Go to the first, previous, next, last section, table of contents.


13 Utterances

The utterance structure lies at the heart of Festival. This chapter describes its basic form and the functions available to manipulate it.

13.1 Utterance structure

An utterance structure consists of a basic type and a number of named streams. Each stream consists of an ordered list of items. Items have features and values and may also be related to items in other streams. This basic structure is similar to the one used in CHATR (black94).

Typical types are Text, Word, and Segment. Example streams are Word, Syllable, and Wave. Typically relations are made between syllables and the words they are contained within, and segments and the syllables they are contained within, though there is no strict hierarchical structure required in relations.

13.2 Utterance types

The primary purpose of types is to define which modules are to be applied to an utterance. UttTypes are defined in `lib/synthesis.scm'. The function defUttType defines which modules are to be applied to an utterance of that type. The function utt.synth is called applies this list of module to an utterance before waveform synthesis is called.

For example when a Segment type Utterance is synthesized it needs only have its values loaded into a Segment stream and a Target stream, then the low level waveform synthesis module Wave_Synth is called. This is defined as follows

(defUttType Segments
  (Initialize utt)
  (Wave_Synth utt))

A more complex type is Text type utterance which requires many more modules to be called before a waveform can be synthesized

(defUttType Text
  (Initialize utt)
  (Text utt)
  (Token utt)
  (POS utt)
  (Phrasify utt)
  (Word utt)
  (Intonation utt)
  (Duration utt)
  (Int_Targets utt)
  (Wave_Synth utt)
)

The Initialize module should normally be called for all types. It loads the necessary streams from the input form and deletes all other streams (if any exist) ready for synthesis.

Modules may be directly defined as C/C++ functions and declared with a Lisp name or simple functions in Lisp that check some global parameter before calling a specific module (e.g. choosing between different intonation modules).

These types are used when calling the function utt.synth and individual modules may be called explicitly by hand if required.

Because we expect waveform synthesis methods to themselves become complex with a defined set of functions to select, join, and modify units we now support an addition notion of SynthTypes like UttTypes these define a set of functions to apply to an utterance. These may be defined using the defSynthType function. For example

(defSynthType Festival
  (print "synth method Festival")
  
  (print "select")
  (simple_diphone_select utt)

  (print "join")
  (cut_unit_join utt)

  (print "impose")
  (simple_impose utt)
  (simple_power utt)

  (print "synthesis")
  (frames_lpc_synthesis utt)
  )

A SynthType is selected by naming as the value of the parameter Synth_Method.

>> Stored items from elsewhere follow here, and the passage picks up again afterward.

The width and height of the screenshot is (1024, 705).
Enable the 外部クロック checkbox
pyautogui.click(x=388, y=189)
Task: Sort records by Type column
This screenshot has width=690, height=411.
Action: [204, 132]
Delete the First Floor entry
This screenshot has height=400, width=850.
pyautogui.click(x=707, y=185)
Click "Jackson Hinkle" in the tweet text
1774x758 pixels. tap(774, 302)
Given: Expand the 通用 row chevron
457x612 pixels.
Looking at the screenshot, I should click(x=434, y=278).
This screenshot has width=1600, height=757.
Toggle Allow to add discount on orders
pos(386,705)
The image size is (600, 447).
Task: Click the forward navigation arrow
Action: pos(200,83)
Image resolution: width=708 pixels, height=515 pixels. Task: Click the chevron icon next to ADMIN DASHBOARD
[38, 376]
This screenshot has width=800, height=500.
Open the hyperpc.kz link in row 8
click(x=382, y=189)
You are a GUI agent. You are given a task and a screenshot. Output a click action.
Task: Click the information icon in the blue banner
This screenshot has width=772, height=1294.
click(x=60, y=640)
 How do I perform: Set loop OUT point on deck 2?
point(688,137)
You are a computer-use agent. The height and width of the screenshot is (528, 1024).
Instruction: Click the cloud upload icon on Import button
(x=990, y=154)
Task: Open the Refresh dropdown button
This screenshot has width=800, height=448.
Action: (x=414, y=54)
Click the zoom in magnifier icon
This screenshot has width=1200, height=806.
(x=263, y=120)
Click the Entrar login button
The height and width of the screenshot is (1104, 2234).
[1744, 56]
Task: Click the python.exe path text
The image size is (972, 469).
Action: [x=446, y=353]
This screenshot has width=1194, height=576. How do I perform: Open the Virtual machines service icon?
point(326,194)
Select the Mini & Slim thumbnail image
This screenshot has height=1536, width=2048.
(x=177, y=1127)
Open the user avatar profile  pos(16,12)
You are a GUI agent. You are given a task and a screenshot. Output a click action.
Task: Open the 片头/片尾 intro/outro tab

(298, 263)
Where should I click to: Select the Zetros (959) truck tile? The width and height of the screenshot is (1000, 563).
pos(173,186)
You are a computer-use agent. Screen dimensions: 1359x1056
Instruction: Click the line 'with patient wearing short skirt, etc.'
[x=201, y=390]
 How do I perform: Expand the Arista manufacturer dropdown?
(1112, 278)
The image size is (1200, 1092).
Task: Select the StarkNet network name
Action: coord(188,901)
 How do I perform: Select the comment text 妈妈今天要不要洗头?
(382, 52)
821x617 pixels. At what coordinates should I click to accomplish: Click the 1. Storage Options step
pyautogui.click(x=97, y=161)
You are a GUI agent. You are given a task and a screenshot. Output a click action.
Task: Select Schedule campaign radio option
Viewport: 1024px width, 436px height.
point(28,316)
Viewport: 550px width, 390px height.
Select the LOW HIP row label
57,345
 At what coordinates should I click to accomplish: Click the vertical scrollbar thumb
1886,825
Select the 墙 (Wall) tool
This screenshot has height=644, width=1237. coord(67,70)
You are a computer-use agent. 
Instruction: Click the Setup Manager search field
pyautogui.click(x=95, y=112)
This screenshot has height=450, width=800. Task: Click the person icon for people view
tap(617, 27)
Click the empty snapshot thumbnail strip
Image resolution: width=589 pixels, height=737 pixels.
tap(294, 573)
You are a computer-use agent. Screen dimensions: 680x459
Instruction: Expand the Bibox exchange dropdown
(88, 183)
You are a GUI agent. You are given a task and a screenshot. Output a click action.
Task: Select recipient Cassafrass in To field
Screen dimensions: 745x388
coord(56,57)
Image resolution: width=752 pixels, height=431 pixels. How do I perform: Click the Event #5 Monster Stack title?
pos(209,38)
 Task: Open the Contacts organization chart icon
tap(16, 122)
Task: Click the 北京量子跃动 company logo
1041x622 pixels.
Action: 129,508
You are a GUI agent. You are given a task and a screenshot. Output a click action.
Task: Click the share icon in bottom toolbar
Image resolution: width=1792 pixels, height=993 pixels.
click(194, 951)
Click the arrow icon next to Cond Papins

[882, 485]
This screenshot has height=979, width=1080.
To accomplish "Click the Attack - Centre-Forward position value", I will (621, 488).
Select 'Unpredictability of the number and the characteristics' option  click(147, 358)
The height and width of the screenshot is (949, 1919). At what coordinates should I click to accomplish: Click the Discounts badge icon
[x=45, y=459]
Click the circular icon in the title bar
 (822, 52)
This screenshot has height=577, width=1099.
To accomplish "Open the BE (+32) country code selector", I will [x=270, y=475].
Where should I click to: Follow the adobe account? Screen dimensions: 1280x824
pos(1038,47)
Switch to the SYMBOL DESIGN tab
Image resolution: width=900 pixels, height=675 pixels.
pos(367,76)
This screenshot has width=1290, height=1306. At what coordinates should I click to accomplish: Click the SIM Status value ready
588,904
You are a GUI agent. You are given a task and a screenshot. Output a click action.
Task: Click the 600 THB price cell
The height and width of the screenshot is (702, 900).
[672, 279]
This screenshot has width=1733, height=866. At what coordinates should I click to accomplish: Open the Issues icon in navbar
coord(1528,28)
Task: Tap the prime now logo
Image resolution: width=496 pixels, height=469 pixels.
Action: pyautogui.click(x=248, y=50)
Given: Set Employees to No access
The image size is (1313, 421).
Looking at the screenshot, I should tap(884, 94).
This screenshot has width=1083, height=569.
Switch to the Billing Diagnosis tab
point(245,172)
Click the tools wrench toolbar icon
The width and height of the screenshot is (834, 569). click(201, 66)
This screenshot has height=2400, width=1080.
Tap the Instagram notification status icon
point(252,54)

Duration the application of the function utt.synth there are three hooks applied. This allows addition control of the synthesis process. before_synth_hooks is applied before any modules are applied. after_analysis_hooks is applied at the start of Wave_Synth when all text, linguistic and prosodic processing have been done. after_synth_hooks is applied after all modules have been applied. These are useful for things such as, altering the volume of a voice that happens to be quieter than others, or for example outputing information for a talking head before waveform synthesis occurs so preparation of the facial frames and synthesizing the waveform may be done in parallel. (see `festival/lib/th-mode.scm' for an example use of these hooks for a talking head text mode.)

13.3 Example utterance types

A number of utterance types are currently supported. It is easy to add new ones but the standard distribution includes the following.

Text
Raw text as a string.
(Utterance Text "This is an example")
Words
A list of words
(Utterance Words (this is an example))
Words may be atomic or lists if further features need to be specified. For example to specify a word and its part of speech you can use
(Utterance Words (I (live (pos v)) in (Reading (pos n) (tone H-H%))))
Note: the use of the tone feature requires an intonation mode that supports it. Any feature and value named in the input will be added to the Word stream item.
Phrase
This allows explicit phrasing and features on Tokens to be specified. The input consists of a list of phrases each contains a list of tokens.
(Utterance
 Phrase
 ((Phrase ((name B))
   I saw the man
   (in ((EMPH 1)))
   the park)
  (Phrase ((name BB))
   with the telescope)))
ToBI tones and accents may also be specified on Tokens but these will only take effect if the selected intonation method uses them.
Segments
This allows specification of segments, durations and F0 target values.
(Utterance 
 Segments
 ((# 0.19 )
  (h 0.055 (0 115))
  (@ 0.037 (0.018 136))
  (l 0.064 )
  (ou 0.208 (0.0 134) (0.100 135) (0.208 123))
  (# 0.19)))
Note the times are in seconds NOT milliseconds. The format of each segment entry is segment name, duration in seconds, and list of target values. Each target value consists of a pair of point into the segment (in seconds) and F0 value in Hz.
Phones
This allows a simple specification of a list of phones. Synthesis specifies fixed durations (specified in FP_duration, default 100 ms) and monotone intonation (specified in FP_F0, default 120Hz). This may be used for simple checks for waveform synthesizers etc.
(Utterance Phones (# h @ l ou #))
Note the function SayPhones allows synthesis and playing of lists of phones through this utterance type.
Wave
A waveform file. Synthesis here simply involves loading the file.
(Utterance Wave fred.wav)

Others are supported, as defined in `lib/synthesis.scm' but are used internally by various parts of the system. These include Tokens used in TTS and SegF0 used by utt.resynth.

13.4 Utterance modules

The module is the basic unit that does the work of synthesis. Within Festival there are duration modules, intonation modules, wave synthesis modules etc. As stated above the utterance type defines the set of modules which are to be applied to the utterance. These modules in turn will create and fill in the streams and stream items so that ultimately a waveform is generated, if required.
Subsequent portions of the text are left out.